**TASK STATEMENT**.
Rewrite the rows from the line containing "The height and width of the screenshot is (799, 1298)." up to and including the line containing "pos(160,94)", substituting "message box" for "chat box" and leaving everything else unchanged.

..........

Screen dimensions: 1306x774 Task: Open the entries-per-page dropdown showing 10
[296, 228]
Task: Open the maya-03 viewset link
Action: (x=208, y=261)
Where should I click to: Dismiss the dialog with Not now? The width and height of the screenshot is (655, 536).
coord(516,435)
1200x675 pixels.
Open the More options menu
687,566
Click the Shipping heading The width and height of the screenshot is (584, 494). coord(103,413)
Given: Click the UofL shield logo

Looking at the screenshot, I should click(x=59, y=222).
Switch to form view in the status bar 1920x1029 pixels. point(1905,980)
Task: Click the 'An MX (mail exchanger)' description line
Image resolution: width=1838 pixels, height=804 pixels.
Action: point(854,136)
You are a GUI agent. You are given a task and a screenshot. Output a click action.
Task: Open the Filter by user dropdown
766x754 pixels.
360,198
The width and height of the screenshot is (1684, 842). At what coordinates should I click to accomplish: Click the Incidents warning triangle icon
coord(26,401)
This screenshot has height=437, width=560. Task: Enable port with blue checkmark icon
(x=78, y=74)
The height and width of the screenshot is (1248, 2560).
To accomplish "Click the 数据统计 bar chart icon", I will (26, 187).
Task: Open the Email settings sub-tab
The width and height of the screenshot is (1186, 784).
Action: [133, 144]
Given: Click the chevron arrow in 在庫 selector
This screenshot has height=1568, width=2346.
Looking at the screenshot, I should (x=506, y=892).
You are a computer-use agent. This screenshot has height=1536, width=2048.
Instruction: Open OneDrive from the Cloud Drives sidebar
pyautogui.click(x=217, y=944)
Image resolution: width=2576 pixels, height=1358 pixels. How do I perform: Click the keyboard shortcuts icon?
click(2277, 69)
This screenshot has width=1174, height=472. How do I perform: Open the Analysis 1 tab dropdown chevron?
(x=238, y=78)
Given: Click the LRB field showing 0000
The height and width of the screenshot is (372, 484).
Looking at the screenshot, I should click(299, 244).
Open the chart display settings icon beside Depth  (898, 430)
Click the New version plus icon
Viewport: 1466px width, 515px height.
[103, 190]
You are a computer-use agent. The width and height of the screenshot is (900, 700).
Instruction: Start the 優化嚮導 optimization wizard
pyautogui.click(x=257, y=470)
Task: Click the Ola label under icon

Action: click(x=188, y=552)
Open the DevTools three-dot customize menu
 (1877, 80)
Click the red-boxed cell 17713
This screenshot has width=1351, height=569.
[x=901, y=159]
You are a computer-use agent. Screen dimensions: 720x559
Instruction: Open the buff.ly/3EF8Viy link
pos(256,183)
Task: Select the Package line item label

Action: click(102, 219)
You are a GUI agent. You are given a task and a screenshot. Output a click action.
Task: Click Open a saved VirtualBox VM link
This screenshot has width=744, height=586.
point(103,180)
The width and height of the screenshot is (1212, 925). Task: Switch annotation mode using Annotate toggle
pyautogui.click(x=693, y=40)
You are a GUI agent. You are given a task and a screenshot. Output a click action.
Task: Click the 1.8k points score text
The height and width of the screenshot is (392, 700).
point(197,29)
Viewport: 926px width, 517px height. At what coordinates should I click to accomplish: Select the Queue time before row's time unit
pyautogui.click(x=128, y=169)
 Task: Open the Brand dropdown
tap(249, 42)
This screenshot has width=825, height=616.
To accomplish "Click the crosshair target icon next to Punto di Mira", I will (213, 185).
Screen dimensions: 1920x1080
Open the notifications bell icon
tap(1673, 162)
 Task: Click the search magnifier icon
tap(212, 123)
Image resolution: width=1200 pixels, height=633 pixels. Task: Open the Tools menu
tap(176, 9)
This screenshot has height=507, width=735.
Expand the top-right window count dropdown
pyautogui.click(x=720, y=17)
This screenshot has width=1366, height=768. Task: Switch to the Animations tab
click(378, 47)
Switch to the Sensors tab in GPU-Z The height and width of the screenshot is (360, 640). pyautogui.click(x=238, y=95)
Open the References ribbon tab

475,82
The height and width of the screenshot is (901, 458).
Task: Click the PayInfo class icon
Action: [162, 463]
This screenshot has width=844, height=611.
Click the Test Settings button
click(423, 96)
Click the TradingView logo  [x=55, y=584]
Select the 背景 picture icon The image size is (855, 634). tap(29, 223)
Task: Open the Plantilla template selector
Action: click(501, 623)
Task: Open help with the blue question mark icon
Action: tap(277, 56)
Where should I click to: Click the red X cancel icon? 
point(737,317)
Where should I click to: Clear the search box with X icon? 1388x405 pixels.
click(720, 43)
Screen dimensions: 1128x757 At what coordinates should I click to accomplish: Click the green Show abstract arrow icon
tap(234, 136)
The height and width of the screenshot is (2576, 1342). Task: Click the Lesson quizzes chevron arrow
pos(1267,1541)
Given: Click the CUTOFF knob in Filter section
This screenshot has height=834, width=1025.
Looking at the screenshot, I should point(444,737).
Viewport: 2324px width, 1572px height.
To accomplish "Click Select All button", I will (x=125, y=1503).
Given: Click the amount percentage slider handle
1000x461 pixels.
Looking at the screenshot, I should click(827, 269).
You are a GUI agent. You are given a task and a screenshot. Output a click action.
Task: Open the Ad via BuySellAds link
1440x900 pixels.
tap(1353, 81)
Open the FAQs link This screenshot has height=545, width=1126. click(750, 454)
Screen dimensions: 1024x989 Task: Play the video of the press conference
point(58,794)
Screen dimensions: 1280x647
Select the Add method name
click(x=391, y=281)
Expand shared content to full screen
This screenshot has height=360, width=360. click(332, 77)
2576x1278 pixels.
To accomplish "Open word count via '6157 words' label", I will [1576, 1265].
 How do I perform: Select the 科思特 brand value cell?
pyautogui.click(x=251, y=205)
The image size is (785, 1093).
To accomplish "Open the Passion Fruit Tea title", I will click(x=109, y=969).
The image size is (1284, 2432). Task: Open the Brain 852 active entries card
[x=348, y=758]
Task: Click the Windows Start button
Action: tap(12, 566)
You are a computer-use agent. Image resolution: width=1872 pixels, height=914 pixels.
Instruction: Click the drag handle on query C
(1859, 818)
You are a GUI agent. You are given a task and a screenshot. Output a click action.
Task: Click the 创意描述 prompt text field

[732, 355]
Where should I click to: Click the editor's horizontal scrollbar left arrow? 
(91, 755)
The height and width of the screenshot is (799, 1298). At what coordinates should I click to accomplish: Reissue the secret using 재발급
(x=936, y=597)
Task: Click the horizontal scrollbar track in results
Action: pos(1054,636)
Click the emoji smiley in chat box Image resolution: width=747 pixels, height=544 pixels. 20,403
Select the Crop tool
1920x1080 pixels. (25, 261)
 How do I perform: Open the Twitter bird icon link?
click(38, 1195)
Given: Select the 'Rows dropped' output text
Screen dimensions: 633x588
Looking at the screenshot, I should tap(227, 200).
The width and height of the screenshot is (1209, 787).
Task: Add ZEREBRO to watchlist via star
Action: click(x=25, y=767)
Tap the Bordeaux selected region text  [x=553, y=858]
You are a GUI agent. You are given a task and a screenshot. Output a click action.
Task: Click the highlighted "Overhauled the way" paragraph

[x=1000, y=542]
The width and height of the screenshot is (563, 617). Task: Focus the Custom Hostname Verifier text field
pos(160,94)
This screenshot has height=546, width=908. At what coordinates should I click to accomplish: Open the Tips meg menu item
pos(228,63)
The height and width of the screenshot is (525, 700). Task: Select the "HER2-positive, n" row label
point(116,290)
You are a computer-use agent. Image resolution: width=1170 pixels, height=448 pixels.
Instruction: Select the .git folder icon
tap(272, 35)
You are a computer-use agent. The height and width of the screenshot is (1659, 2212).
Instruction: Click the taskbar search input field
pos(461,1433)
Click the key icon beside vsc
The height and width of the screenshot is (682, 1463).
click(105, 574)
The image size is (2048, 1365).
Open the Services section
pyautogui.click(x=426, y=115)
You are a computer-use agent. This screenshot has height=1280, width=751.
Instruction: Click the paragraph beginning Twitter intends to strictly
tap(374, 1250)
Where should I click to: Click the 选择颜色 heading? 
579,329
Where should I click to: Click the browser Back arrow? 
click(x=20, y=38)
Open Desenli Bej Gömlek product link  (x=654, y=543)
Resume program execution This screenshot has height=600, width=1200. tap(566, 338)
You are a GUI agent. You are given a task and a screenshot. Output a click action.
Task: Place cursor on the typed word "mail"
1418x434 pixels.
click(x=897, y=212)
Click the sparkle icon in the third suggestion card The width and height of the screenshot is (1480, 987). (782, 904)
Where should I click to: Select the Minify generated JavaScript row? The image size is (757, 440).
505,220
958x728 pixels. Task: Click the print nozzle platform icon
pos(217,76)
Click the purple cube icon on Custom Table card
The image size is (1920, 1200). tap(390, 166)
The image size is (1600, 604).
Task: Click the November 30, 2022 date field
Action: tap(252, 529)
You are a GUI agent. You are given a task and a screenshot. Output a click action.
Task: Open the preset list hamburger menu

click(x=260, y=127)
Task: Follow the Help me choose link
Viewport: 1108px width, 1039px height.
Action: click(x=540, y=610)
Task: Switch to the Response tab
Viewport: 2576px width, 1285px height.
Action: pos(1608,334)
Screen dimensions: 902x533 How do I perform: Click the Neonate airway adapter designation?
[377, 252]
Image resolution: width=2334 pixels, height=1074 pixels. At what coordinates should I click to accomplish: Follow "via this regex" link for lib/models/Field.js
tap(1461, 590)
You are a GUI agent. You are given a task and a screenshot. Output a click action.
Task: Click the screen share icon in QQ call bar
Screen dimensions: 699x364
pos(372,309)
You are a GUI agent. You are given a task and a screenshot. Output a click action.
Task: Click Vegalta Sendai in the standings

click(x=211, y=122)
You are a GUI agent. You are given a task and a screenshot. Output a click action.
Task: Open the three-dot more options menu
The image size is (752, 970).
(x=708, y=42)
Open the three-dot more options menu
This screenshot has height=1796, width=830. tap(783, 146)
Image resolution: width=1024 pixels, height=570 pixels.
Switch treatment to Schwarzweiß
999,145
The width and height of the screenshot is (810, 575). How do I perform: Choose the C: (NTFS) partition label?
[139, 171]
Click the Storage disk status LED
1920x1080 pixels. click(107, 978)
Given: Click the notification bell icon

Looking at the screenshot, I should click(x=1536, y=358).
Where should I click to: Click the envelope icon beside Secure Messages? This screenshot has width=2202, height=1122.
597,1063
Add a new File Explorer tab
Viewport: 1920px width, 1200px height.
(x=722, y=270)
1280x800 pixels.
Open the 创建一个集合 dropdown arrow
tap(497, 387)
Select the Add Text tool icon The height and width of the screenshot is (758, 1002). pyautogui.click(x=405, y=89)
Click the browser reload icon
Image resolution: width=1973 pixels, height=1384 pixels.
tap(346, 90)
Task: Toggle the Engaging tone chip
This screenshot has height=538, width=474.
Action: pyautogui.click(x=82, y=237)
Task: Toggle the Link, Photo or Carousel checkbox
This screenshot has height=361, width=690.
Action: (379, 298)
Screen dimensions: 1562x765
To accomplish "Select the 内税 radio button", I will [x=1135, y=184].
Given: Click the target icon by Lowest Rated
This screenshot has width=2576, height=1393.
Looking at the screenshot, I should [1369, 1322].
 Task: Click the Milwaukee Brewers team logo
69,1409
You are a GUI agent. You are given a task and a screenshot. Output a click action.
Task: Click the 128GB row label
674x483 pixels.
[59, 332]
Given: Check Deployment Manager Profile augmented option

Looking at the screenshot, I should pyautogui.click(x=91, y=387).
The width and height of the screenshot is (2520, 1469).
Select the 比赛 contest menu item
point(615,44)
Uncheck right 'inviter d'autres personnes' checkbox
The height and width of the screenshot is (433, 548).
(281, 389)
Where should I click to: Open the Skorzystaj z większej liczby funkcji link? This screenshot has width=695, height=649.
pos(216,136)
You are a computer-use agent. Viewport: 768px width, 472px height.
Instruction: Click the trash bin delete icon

..........

**ANSWER BELOW**.
The height and width of the screenshot is (799, 1298). At what coordinates should I click to accomplish: Reissue the secret using 재발급
(x=936, y=597)
Task: Click the horizontal scrollbar track in results
Action: pos(1054,636)
Click the emoji smiley in message box Image resolution: width=747 pixels, height=544 pixels. 20,403
Select the Crop tool
1920x1080 pixels. (25, 261)
 How do I perform: Open the Twitter bird icon link?
click(38, 1195)
Given: Select the 'Rows dropped' output text
Screen dimensions: 633x588
Looking at the screenshot, I should tap(227, 200).
The width and height of the screenshot is (1209, 787).
Task: Add ZEREBRO to watchlist via star
Action: click(x=25, y=767)
Tap the Bordeaux selected region text  [x=553, y=858]
You are a GUI agent. You are given a task and a screenshot. Output a click action.
Task: Click the highlighted "Overhauled the way" paragraph

[x=1000, y=542]
The width and height of the screenshot is (563, 617). Task: Focus the Custom Hostname Verifier text field
pos(160,94)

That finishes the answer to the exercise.